> TASK DESCRIPTION
Extract the data exactly, missing nothing.

━━━ DATA SHOWN

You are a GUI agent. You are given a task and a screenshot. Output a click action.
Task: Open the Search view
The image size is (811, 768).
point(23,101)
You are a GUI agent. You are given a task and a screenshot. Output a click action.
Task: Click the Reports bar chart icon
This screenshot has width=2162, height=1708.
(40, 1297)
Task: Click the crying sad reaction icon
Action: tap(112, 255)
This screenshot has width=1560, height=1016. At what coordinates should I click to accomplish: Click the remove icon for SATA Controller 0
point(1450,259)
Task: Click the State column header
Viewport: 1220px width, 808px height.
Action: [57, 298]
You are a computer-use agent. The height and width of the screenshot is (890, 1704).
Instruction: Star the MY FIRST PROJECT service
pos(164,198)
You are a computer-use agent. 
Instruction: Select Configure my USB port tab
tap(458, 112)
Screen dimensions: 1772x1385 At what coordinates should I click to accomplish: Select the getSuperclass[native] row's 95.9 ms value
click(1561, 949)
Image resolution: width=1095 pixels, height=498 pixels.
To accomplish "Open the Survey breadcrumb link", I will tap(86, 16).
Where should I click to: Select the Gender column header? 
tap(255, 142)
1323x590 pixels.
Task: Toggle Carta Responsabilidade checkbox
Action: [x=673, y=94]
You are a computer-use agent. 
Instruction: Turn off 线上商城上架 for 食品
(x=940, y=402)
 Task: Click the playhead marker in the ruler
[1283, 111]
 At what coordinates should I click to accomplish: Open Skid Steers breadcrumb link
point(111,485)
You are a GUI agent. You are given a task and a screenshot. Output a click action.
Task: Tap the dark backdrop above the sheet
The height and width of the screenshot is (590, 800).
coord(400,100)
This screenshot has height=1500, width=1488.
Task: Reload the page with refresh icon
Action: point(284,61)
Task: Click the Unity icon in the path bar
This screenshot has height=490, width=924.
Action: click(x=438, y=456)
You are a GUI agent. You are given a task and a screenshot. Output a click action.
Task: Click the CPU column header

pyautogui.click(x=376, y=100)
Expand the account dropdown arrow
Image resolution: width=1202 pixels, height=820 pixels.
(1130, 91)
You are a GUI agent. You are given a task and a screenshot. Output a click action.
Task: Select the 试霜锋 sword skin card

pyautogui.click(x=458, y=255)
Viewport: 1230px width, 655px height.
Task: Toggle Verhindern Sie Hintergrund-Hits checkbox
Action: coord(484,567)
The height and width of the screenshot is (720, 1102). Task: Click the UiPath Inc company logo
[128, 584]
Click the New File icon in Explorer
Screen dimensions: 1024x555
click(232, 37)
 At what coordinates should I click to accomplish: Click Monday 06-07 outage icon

━━━━━━

> EXERCISE ANSWER
You are a GUI agent. You are given a task and a screenshot. Output a click action.
Task: Open the Search view
The image size is (811, 768).
point(23,101)
You are a GUI agent. You are given a task and a screenshot. Output a click action.
Task: Click the Reports bar chart icon
This screenshot has width=2162, height=1708.
(40, 1297)
Task: Click the crying sad reaction icon
Action: tap(112, 255)
This screenshot has width=1560, height=1016. At what coordinates should I click to accomplish: Click the remove icon for SATA Controller 0
point(1450,259)
Task: Click the State column header
Viewport: 1220px width, 808px height.
Action: [57, 298]
You are a computer-use agent. The height and width of the screenshot is (890, 1704).
Instruction: Star the MY FIRST PROJECT service
pos(164,198)
You are a computer-use agent. 
Instruction: Select Configure my USB port tab
tap(458, 112)
Screen dimensions: 1772x1385 At what coordinates should I click to accomplish: Select the getSuperclass[native] row's 95.9 ms value
click(1561, 949)
Image resolution: width=1095 pixels, height=498 pixels.
To accomplish "Open the Survey breadcrumb link", I will tap(86, 16).
Where should I click to: Select the Gender column header? 
tap(255, 142)
1323x590 pixels.
Task: Toggle Carta Responsabilidade checkbox
Action: [x=673, y=94]
You are a computer-use agent. 
Instruction: Turn off 线上商城上架 for 食品
(x=940, y=402)
 Task: Click the playhead marker in the ruler
[1283, 111]
 At what coordinates should I click to accomplish: Open Skid Steers breadcrumb link
point(111,485)
You are a GUI agent. You are given a task and a screenshot. Output a click action.
Task: Tap the dark backdrop above the sheet
The height and width of the screenshot is (590, 800).
coord(400,100)
This screenshot has height=1500, width=1488.
Task: Reload the page with refresh icon
Action: point(284,61)
Task: Click the Unity icon in the path bar
This screenshot has height=490, width=924.
Action: click(x=438, y=456)
You are a GUI agent. You are given a task and a screenshot. Output a click action.
Task: Click the CPU column header

pyautogui.click(x=376, y=100)
Expand the account dropdown arrow
Image resolution: width=1202 pixels, height=820 pixels.
(1130, 91)
You are a GUI agent. You are given a task and a screenshot. Output a click action.
Task: Select the 试霜锋 sword skin card

pyautogui.click(x=458, y=255)
Viewport: 1230px width, 655px height.
Task: Toggle Verhindern Sie Hintergrund-Hits checkbox
Action: coord(484,567)
The height and width of the screenshot is (720, 1102). Task: Click the UiPath Inc company logo
[128, 584]
Click the New File icon in Explorer
Screen dimensions: 1024x555
click(232, 37)
 At what coordinates should I click to accomplish: Click Monday 06-07 outage icon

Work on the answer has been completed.